* Work order *
Please print exactly the lines from the one containing "Toggle tracking prevention" through the last line of the records, and only those. Leave out any pictures.

* Source data *
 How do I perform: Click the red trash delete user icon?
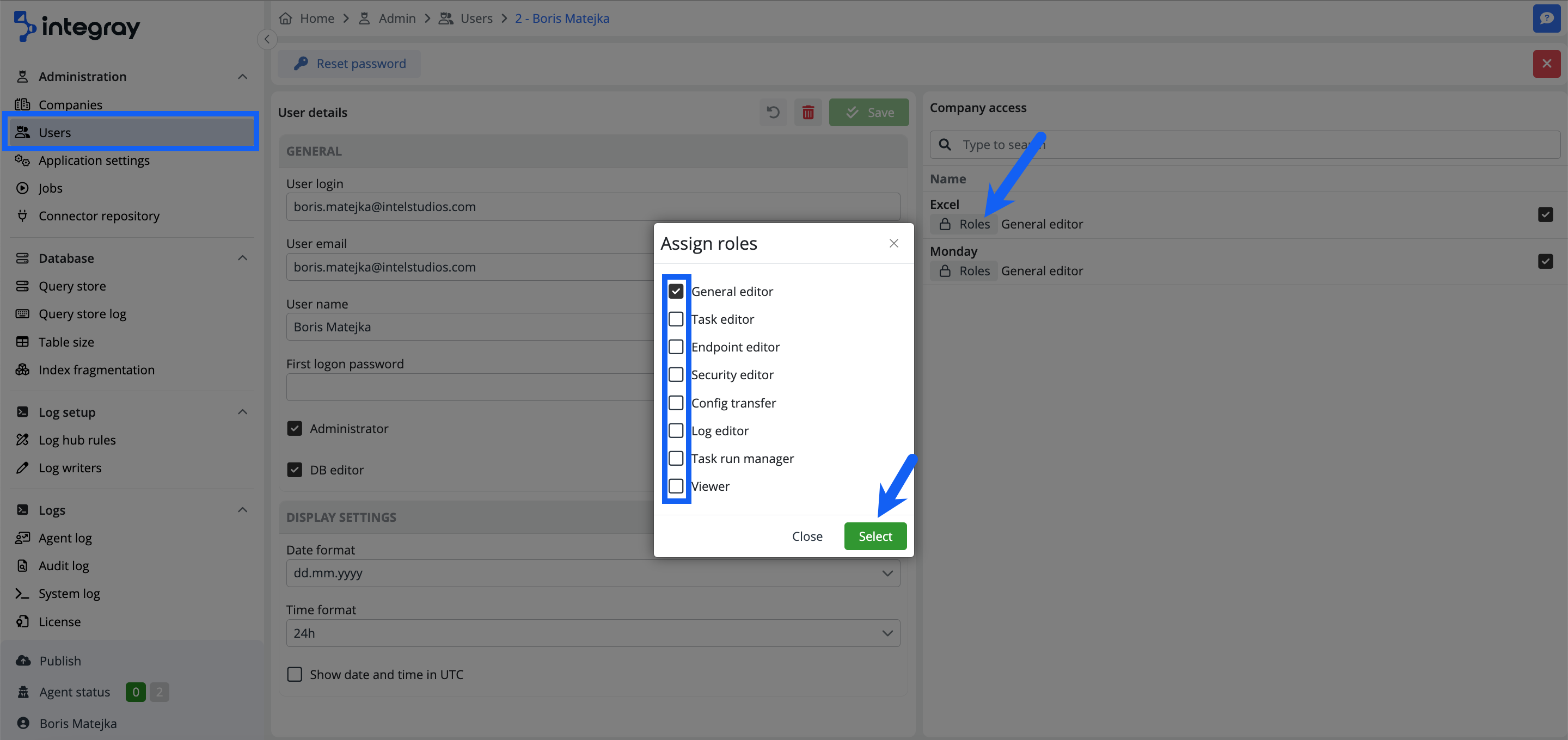(808, 113)
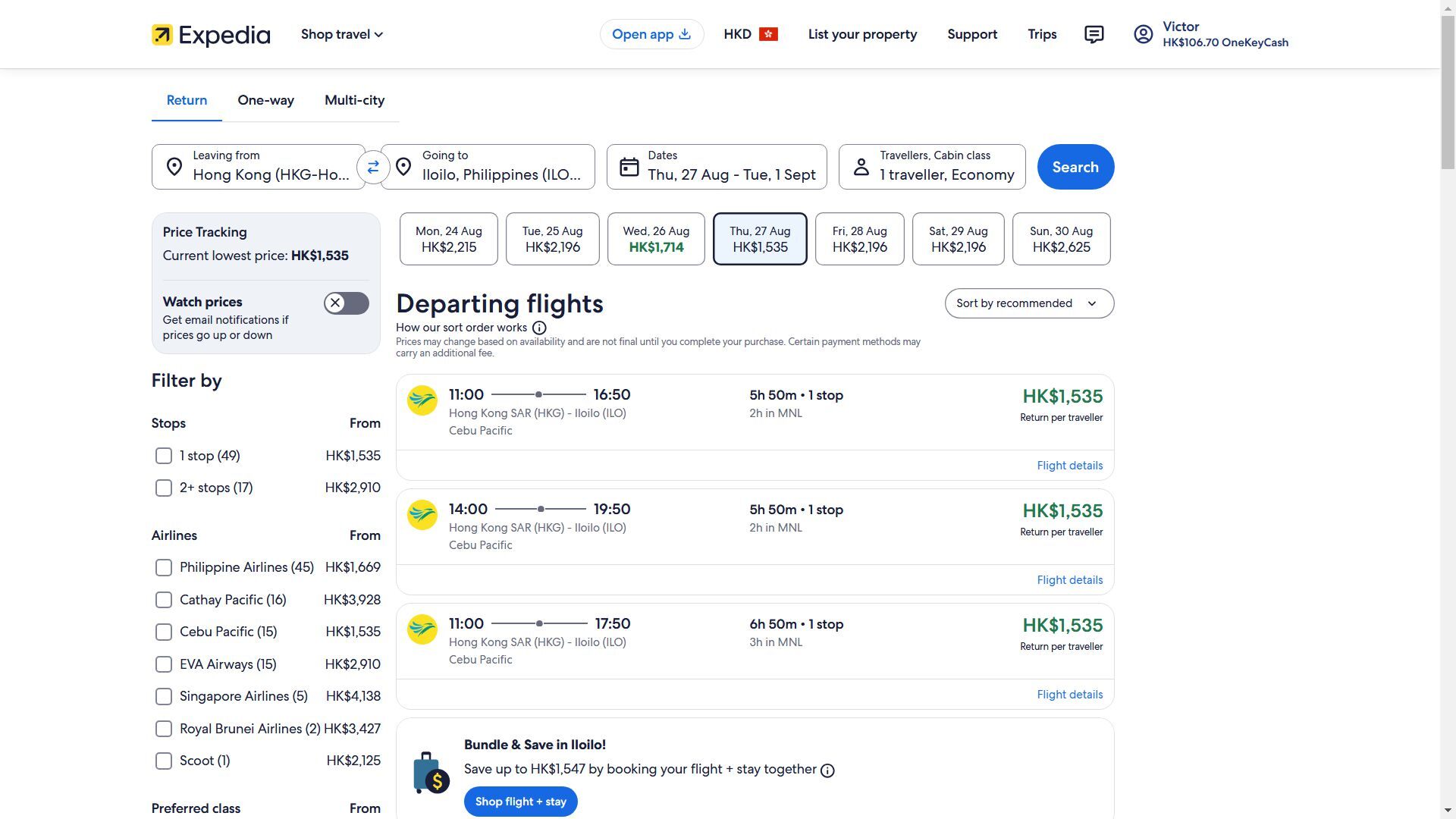The image size is (1456, 819).
Task: Open the messages chat icon
Action: (1094, 34)
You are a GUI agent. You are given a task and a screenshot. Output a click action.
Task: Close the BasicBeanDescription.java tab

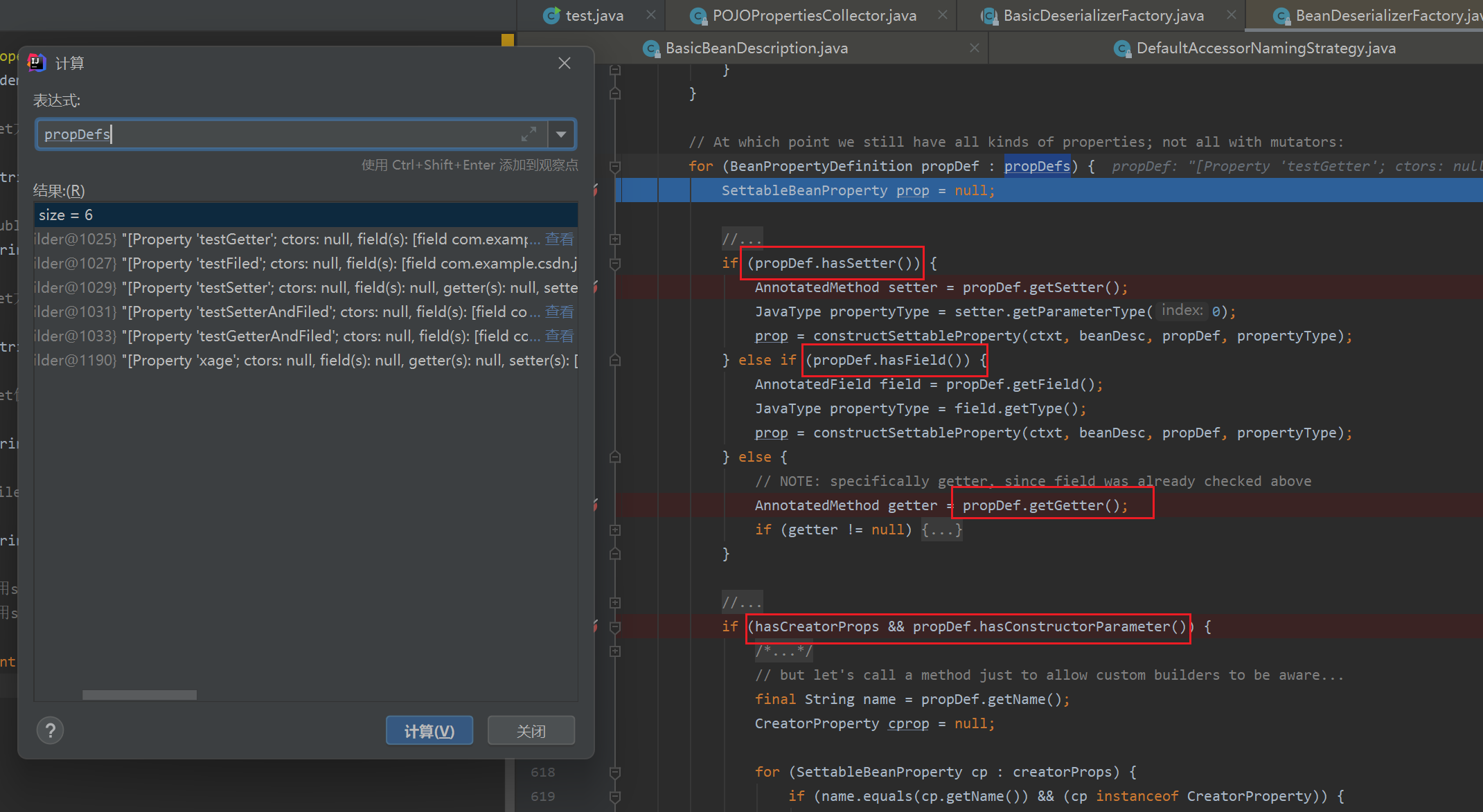pos(974,48)
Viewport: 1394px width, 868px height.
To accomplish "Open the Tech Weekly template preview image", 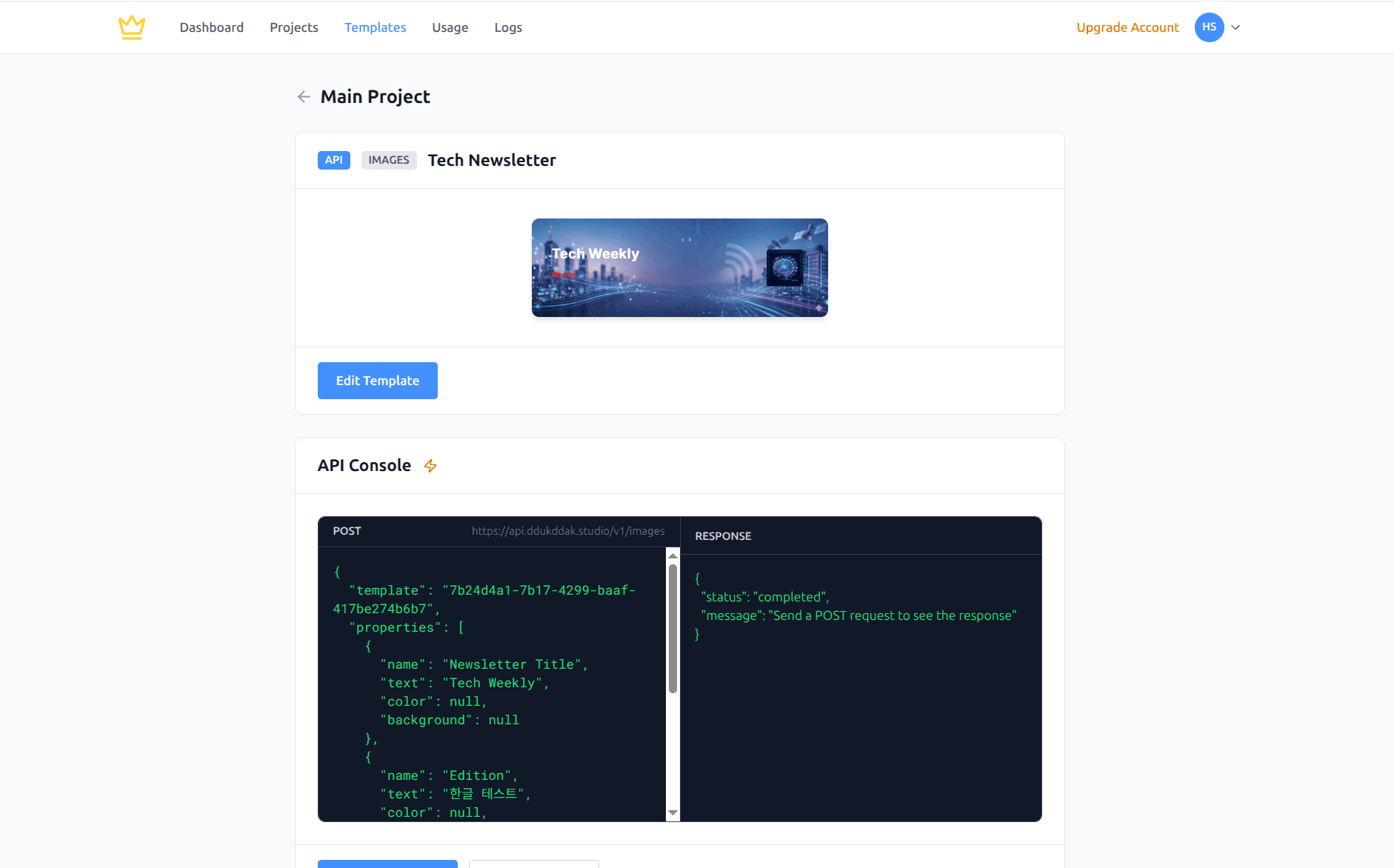I will (678, 267).
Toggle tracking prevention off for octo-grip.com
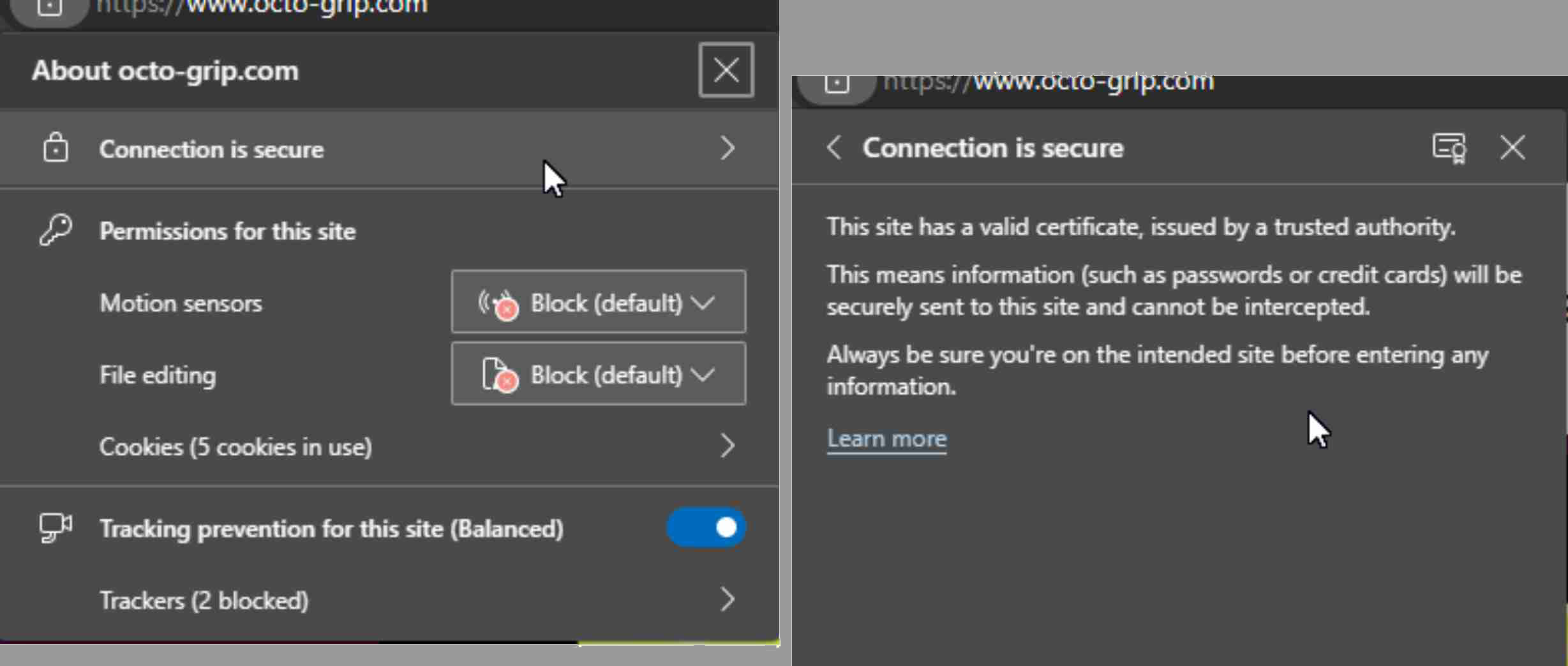Screen dimensions: 1568x666 tap(705, 527)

* Written response *
Toggle tracking prevention off for octo-grip.com
Screen dimensions: 1568x666 tap(705, 527)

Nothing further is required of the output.